Leandro tenía puesta una remera vieja y unos pantalones de jean que habían conocido tiempos mejores. Se vestía así porque no hacía falta elegancia para cargar y descargar camiones de frutas y verduras en el Mercado Central. Fue el primer trabajo que había conseguido, y de urgencia, porque necesitaba ayudar a la economía familiar de sus padres.
—Lean, si me toman en este lugar como cadete, en cuanto pueda te hago entrar a vos.
—Gracias, cabeza. Igual pude ahorrar unos pesos para mí.
—Y los gastás en un tatuaje. ¡Si serás boludo!
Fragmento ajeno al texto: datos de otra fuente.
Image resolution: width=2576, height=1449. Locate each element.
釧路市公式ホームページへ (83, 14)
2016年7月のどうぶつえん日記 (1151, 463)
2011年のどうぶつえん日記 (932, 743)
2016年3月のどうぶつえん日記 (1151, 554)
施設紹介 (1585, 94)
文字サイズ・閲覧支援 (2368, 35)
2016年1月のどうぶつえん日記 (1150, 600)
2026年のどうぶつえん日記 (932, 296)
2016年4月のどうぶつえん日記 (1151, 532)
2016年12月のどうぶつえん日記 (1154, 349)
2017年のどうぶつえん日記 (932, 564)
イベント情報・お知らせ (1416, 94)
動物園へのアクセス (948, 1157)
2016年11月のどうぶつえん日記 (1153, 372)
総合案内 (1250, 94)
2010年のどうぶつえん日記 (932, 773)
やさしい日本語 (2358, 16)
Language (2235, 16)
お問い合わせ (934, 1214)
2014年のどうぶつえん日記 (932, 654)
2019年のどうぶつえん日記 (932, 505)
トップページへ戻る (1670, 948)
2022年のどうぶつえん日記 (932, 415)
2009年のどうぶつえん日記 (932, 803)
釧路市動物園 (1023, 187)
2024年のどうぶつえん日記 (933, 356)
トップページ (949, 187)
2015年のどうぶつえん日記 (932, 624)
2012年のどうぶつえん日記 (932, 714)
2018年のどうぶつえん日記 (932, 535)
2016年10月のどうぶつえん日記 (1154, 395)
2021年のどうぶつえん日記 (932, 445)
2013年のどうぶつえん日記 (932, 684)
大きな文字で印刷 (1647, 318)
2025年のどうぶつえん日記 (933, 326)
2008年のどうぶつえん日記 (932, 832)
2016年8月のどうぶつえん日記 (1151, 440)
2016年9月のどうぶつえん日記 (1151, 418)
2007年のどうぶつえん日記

Leandro estaba entusiasmadísimo por el dibujo que planeaba tatuarse. Era la imagen de un dragón que le abarcaría casi toda la espalda. Lo raro fue que soñó con ese dibujo, le parecía perfecto, y quedaría muy bien. Pintado en sombras verdes y negras, con la figura del ser mitológico de perfil. Buscó dicho dibujo en internet y lo encontró. Al investigar acerca de su origen, lo describía con cuernos de ciervo, ojos de langosta, escamas de pez, bigotes de bagre, nariz de perro, melena de león, cola de serpiente, garras de águila y morros de buey. Se trataba de un dragón chino compuesto por diferentes partes de nueve animales. El nueve se consideraba número de la suerte en China. ¡Y lo bien que le vendría un poco de suerte a él! Su padre iba por la tercera operación de columna, e impedido de poder trabajar para siempre.
—A ver cuándo te hacés un tatuaje vos —bromeó Leandro revolviéndole la cabellera rubia a su amigo.
—Ni loco. Además, con los colores y el tamaño de ese tatuaje, tenés para varias sesiones. Después no llores ni me digas que te duele.
Y dolió. Ramiro tenía razón. Además, le ardía la piel, que la mamá de Leandro (mientras protestaba por la ocurrencia de su hijo de «querer arruinarse la piel de esa manera») combatía con cremas que el tatuador había recomendado para tales molestias. Una vez terminado el dibujo por completo, Leandro llegó a su casa y se sacó la remera. Se puso de espaldas frente al espejo y observó el diseño. Había quedado espectacular. Tal cual su sueño.
***
Ciudad de Buenos Aires. Finales de la primera década del 2000
Rosa estaba desesperada. En todos sus años de bruja, jamás las cartas del tarot se habían mostrado tan desconcertantes. Eran confusas, y ella necesitaba más claridad.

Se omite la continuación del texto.